E o dia cada vez mais lindo, o céu cada vez mais azul. O sol mais intenso e escaldante. Um pouco mais de subida, decidimos parar um pouco. Tinha uma pequena vista que não estava coberta pelas árvores. E de lá, dava para ver uma linda cachoeira que jogava suas águas com a força e se estendia até lá embaixo. Apesar da força, ela descia graciosa. Desviando de seus obstáculos e chegando até o fim. Ficamos parados muito tempo, apenas observando. E aquela vontade de se enroscar com suas águas, que junto com outras cachoeiras e rios declamavam a todo momento versos de suas vidas, emanava do fundo de nossos desejos mais íntimos.

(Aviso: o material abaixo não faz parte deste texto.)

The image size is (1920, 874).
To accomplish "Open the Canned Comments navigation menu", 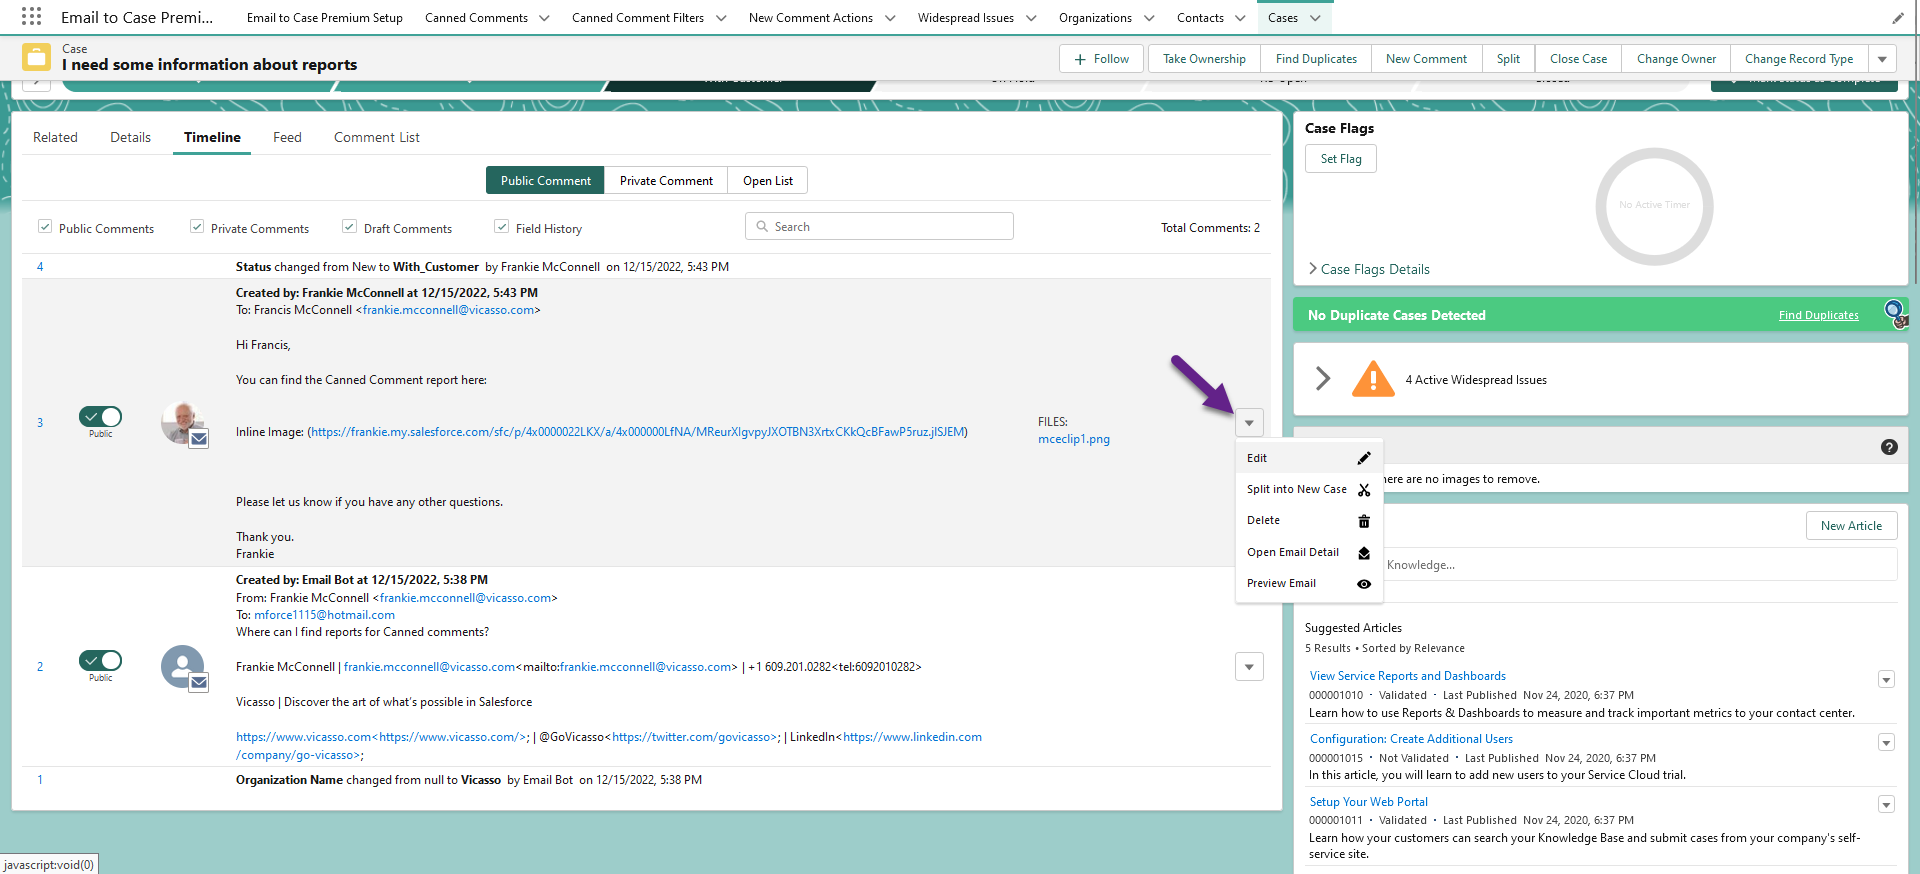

Os raios solares tocavam naquelas águas de um modo delicado e doce que refletia seu gesto para todos os lados do mundo. Eles sabiam que estavam sendo observados o tempo todo pelas pessoas que passavam. Eles queriam ser vistos por olhos apaixonados. E não tinha como não se apaixonar por eles. Todos que passavam ficavam surpresos e admirados. Decidimos continuar. E já estávamos perto do céu. Fomos para o ponto mais alto que podíamos. E quando chegamos vimos quem eram os loucos. Um grupo de pessoas estranhas vestidas com roupas mais estranhas ainda não conseguiram se segurar. E estavam dançando uma dança desconhecida que era um agradecimento por todo amor compartilhado por eles nesse lugar que tinha os acolhido. E tentavam imitar o canto de todos os seres dessa floresta. Quando mais nos aproximávamos deles, eles iam deixando de ser estranhos e no meio do ar mágico que surgia, nós abrimos todos as nossas portas fechadas. E tudo o que poderíamos pensar de tudo e deles não caberia mais em nossas mentes. Nessa hora, olhei para o céu. Não era eu que estava tentando chegar a ele. Mas, ele que queria chegar até mim. E quando chegou, me abraçou forte. Como se soubesse quem eu era desde sempre. Como se fossemos grandes amigos de infância. Como se me conhecesse desde a primeira vez que nos vimos. E sem pedir nada em troca, me ofereceu todo o azul que ele tinha.